It ends with a reunion between Wayne, his son and daughter-in-law, his estranged daughter and Roland. (Stephen Dorff is the episode’s MVP for the fantastic 1980 sequence in which he picks a fight with bikers to blow off steam, then gets nursed back from the brink by an adorable stray dog.) But “Purple” Hays soon finds himself lost once again, flashing back to the night he proposed to Amelia, and then disappearing into the jungles of Vietnam in the season’s final shot.
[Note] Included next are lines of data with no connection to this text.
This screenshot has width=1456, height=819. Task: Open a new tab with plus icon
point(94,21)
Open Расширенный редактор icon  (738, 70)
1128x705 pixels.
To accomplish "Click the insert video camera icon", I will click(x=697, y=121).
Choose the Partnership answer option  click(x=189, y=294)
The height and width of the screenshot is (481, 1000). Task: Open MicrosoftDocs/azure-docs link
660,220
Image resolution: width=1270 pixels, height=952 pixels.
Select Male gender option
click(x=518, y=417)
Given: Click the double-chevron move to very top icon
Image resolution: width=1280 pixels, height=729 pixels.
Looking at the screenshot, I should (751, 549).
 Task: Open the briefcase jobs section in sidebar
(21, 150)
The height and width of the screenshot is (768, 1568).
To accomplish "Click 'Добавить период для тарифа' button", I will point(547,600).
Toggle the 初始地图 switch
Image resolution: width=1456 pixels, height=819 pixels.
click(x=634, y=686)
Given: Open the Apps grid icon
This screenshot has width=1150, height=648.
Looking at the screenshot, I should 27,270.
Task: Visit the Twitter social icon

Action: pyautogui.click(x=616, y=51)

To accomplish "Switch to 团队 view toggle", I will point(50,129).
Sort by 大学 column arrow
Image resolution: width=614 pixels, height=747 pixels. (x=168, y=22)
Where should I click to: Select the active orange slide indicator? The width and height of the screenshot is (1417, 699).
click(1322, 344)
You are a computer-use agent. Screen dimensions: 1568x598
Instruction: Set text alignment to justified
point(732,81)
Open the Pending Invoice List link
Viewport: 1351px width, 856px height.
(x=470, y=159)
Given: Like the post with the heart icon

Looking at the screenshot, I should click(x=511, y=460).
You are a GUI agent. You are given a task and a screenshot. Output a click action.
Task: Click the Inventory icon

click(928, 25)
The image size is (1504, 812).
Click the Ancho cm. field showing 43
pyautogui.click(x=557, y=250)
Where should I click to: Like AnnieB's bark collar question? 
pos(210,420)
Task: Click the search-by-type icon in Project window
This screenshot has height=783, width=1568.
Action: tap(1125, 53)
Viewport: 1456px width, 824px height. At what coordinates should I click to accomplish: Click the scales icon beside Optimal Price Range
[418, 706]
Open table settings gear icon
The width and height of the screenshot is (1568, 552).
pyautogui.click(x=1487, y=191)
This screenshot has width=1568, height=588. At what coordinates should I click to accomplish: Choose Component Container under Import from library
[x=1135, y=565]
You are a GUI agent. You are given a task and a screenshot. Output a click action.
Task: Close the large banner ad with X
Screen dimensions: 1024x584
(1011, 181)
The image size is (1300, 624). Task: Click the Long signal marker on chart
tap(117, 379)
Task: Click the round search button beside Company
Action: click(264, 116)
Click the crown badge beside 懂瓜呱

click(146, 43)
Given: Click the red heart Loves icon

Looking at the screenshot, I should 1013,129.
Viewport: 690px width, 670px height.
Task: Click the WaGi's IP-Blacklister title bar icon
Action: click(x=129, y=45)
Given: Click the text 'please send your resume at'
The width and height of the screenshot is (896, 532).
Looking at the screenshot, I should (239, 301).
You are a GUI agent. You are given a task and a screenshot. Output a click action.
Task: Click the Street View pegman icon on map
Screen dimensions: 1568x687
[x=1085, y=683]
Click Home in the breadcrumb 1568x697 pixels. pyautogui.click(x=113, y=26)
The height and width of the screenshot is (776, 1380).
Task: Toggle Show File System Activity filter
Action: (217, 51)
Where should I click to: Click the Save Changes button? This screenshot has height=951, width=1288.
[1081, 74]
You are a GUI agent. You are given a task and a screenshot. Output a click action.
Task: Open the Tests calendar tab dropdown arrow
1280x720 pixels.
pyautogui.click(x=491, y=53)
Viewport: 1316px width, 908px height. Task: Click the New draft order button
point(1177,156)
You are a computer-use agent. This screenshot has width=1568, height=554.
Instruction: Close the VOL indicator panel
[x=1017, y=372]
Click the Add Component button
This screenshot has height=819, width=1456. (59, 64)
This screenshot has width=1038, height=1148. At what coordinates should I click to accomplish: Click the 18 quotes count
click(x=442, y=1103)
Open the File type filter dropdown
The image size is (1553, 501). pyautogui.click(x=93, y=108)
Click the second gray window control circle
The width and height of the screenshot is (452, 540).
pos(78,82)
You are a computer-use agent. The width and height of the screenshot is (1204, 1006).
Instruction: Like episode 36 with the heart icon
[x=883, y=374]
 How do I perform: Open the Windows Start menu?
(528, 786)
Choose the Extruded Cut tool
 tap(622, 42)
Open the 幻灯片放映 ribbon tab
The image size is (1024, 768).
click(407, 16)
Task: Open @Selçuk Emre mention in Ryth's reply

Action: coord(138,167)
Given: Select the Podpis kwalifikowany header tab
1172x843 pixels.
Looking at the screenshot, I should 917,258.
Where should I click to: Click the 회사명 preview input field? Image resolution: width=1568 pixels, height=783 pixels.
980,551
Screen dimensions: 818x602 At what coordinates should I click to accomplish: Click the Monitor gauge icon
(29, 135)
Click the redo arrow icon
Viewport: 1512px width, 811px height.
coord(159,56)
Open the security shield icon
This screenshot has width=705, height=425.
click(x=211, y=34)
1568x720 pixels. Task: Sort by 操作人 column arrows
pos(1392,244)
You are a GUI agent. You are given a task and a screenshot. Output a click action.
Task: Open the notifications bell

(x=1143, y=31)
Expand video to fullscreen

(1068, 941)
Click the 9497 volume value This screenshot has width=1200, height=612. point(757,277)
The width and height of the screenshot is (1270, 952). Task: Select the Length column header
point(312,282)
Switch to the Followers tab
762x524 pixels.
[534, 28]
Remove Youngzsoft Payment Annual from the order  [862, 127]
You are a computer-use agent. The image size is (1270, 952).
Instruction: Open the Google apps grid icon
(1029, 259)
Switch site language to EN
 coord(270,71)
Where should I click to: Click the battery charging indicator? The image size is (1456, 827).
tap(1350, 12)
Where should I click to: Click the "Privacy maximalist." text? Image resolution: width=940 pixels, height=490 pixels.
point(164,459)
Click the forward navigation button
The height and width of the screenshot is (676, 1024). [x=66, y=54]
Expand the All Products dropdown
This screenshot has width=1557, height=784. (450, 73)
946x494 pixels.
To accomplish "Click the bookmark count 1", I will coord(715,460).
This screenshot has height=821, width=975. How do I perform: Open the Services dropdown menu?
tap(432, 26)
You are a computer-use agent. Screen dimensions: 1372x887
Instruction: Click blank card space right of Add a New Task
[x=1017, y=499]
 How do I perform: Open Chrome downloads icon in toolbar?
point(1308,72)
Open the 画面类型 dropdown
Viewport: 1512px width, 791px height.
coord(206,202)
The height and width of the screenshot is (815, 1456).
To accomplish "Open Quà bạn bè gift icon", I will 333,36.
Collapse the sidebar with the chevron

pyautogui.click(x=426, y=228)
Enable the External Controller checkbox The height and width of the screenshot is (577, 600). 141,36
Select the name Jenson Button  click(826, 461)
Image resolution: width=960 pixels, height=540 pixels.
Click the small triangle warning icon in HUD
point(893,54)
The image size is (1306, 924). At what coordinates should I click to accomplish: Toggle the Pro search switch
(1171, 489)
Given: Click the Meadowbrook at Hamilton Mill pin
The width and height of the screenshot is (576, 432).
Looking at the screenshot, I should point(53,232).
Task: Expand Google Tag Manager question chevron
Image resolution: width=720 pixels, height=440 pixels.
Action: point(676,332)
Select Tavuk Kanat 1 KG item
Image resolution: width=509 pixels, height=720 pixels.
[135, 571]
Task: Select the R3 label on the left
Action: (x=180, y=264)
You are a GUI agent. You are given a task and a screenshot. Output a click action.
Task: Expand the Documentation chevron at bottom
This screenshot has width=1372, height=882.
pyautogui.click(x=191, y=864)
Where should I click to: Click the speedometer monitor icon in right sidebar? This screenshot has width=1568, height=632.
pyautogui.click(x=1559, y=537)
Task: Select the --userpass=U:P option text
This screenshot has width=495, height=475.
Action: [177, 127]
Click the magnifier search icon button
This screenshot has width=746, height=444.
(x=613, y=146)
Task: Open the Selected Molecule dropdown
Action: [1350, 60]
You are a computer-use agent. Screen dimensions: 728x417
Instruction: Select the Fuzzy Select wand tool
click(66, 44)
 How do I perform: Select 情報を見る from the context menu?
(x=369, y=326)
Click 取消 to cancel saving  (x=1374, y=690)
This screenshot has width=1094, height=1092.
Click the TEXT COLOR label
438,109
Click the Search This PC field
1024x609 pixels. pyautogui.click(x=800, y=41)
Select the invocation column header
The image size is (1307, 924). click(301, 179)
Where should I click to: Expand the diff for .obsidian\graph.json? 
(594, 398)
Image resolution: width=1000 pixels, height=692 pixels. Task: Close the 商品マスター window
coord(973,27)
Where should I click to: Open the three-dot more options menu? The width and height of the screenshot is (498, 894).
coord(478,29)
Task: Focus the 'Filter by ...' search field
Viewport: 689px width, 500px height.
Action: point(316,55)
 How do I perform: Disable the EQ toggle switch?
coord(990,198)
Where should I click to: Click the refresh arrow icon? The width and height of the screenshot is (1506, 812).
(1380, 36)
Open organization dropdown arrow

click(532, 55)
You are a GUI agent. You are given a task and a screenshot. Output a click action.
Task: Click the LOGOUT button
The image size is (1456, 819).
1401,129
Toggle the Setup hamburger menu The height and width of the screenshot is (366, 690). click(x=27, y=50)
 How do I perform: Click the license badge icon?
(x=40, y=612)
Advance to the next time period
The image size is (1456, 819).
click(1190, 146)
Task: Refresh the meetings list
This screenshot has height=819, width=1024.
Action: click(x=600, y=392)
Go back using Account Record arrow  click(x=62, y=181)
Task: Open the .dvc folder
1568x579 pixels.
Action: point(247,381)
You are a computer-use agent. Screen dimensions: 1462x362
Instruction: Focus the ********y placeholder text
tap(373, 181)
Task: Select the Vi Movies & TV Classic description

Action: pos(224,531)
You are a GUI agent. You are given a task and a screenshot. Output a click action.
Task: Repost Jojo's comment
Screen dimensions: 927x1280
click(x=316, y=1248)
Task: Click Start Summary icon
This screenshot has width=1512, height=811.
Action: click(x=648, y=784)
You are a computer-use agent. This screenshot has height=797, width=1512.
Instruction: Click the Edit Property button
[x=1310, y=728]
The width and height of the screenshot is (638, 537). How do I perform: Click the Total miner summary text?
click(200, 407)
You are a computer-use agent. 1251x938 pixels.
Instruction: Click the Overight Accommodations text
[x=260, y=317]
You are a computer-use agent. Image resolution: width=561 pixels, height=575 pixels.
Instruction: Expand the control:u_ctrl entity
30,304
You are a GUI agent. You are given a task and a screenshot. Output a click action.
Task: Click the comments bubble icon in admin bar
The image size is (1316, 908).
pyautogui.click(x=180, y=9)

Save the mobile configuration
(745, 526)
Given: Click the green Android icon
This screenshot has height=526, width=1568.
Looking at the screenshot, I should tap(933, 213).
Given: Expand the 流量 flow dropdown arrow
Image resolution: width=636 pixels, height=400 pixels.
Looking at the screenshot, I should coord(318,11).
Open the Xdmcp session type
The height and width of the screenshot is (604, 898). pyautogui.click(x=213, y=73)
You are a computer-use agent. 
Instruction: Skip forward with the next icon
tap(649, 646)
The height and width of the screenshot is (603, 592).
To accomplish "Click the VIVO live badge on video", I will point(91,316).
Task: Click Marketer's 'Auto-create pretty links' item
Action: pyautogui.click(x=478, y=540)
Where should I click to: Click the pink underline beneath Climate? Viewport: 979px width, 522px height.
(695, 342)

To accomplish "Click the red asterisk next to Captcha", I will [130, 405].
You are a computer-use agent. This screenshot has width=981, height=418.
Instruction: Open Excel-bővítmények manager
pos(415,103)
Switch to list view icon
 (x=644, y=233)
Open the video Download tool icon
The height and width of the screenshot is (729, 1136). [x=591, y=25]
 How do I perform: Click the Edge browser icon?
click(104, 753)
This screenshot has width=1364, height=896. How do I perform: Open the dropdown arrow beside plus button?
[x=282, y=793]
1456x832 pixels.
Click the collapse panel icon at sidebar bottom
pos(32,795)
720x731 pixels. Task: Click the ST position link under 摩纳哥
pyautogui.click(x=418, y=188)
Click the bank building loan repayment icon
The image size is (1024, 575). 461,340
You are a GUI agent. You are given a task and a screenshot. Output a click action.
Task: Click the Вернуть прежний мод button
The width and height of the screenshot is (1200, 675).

Now that Wayne has forgotten the answer, will the mystery ever be solved? There are any number of reasons to believe it just might. His son Henry (an understated Ray Fisher) pockets Julie’s address rather than throwing it away, indicating he thinks his old man might have been on to something. Perhaps he could turn to Elisa, the documentarian with whom he’s been having an affair, or she could suss it out on her own. (Though her idea that the case is linked to the serial killer from Season One is as misguided for her as it is for anyone in the audience who was hoping for a McConaughey cameo.) Or maybe Hays will emerge from the jungle of his own memories long enough to remember it all himself, with or without the help of his old partner.
But whether or not their investigation ever has a successful conclusion, Season Three sure has. It deftly weaves between timelines. It creates both an unshakeable sense of dread and a warm atmosphere of empathetic connection. It offers up as clear-cut an explanation of the case as possible, while still leaving the ending — and the very concept of conclusions — wide open. It wasn’t the flashiest season of True Detective, or the scariest, or the trippiest. It was the simply the best.